In the light of the present, small, fragmentary and largely intuitive knowledge of the courtesans of the Polish kings, it is possible to put forward a preliminary hypothesis that the social position, the system of values and the role models of the courtiers of Polish were rooted in the pan-European tradition. It means that all those elements had strong cosmopolitan background, adapting itself over time to the original and unique socio-political system of the Kingdom and later of the Commonwealth. This issue was noticed by Łukasz Górnicki while, based on the Italian original, he was preparing his “Dworzanin Polski” (an adaptation of Baltassare Castiglione “Book of the courtier”), which is our inspiration, but also a starting point for the discussion that may lead to completely new and unexpected conclusions.

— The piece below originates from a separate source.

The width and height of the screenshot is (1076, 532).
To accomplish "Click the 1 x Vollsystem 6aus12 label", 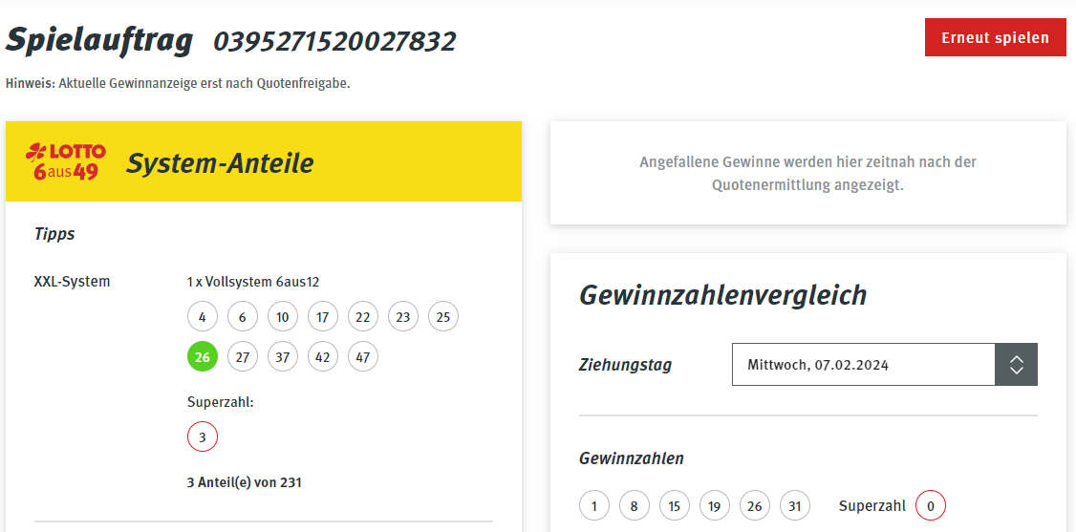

“Polish-British Relations, 1937–1939”, PRELUDIUM, no. 2018/29/N/HS3/00930, funded: 139 300 PLN, 2019–2024, Principal Investigator: Marek Rodzik, MA. The main purpose of the project presented for realization in the grant shall be the study of Polish-British relations from the visit of Lord Halifax in Nazi Germany in November 1937 – which initiated the so-called active phase of appeasement policy – to the internationalization of the Polish-German conflict on 3 September 1939 when Great Britain and France joined the war. Although this topic has been the subject of historical research before, mostly in terms of the fact-oriented description of mutual relations, it has not yet been fully clarified what were detailed mechanisms for determining policies by both decision-making centres to their partners. One of those partners was a western empire with global commitments; the other was a state with limited potential yet aspiring to the role of a leader in East-Central Europe. The objective of this project is also a widening of the perspective on mutual perception and expectations of Great Britain and Poland in the period of time delineated above.
The main hypothesis assumes that on the one hand there was no full consent among British policy-makers for the position towards Poland, dependent on the evolving international situation which impacted the process of London’s policy crystallization towards Warsaw. On the other hand, it seems that Poland’s attitude towards British policy was complex: till the turn of March and April 1939, the response to the appeasement policy was ambivalent, whereas after the beginning of closer political cooperation between the two countries, the policy of London was perceived in a multi-perspective manner, not devoid of criticism.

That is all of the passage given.